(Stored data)
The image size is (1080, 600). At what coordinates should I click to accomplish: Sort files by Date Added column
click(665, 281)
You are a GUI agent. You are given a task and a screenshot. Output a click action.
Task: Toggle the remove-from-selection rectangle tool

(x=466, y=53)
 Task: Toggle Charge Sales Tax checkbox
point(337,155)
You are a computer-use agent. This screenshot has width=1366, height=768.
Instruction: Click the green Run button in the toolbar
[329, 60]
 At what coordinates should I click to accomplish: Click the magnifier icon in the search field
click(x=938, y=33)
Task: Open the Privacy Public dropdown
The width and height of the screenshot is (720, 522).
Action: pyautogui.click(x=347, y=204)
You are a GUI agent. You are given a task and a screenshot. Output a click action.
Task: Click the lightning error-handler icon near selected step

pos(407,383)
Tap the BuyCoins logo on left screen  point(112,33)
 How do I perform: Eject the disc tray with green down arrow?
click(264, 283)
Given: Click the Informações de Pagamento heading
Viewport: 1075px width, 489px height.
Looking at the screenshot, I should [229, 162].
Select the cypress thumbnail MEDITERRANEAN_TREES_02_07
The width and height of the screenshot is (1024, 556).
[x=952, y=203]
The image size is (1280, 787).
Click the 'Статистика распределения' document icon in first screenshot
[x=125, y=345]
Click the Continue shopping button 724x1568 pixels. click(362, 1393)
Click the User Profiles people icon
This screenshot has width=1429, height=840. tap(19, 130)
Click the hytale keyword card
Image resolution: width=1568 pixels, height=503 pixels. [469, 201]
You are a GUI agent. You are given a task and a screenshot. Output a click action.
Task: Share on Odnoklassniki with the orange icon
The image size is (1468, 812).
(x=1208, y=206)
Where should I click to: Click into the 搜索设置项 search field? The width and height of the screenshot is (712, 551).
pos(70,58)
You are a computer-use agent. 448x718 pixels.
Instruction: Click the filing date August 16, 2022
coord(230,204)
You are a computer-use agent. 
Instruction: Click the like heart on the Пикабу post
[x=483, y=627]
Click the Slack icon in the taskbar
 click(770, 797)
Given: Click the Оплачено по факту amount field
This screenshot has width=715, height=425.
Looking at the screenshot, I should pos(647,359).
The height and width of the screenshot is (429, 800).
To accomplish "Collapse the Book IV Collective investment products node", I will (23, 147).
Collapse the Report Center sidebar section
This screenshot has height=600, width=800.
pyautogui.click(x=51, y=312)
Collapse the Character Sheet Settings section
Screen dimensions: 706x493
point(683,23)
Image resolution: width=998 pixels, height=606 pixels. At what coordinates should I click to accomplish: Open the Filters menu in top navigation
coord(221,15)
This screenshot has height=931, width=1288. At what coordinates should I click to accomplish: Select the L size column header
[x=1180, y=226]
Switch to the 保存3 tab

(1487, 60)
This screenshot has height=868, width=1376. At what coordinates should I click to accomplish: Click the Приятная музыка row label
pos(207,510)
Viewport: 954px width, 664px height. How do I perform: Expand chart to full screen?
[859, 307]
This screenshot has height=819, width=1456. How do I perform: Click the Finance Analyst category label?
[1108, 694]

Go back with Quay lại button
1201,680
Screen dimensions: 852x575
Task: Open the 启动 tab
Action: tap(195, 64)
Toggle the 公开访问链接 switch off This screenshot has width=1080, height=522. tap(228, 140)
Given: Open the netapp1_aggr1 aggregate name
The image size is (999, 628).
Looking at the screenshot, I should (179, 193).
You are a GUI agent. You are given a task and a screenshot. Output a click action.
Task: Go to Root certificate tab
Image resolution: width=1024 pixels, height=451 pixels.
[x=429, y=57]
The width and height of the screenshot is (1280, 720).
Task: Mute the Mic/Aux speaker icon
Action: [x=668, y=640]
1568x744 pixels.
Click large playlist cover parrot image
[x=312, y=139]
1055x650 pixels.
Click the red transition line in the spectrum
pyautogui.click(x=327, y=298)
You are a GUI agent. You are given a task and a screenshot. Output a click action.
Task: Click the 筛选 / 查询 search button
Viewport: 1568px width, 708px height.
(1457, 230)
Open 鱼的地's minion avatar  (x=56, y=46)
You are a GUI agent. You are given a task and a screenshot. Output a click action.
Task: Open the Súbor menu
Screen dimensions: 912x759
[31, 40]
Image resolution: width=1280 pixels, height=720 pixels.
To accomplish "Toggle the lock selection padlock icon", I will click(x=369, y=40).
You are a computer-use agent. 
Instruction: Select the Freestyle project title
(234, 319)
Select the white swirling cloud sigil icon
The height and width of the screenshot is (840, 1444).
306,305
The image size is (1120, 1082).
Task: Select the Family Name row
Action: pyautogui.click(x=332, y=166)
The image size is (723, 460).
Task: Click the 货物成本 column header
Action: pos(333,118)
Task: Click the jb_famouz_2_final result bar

- **Action item**:
In the entries above, how many lines contain the word "will"? Provide the number alone.

- **Result for this exercise**:
2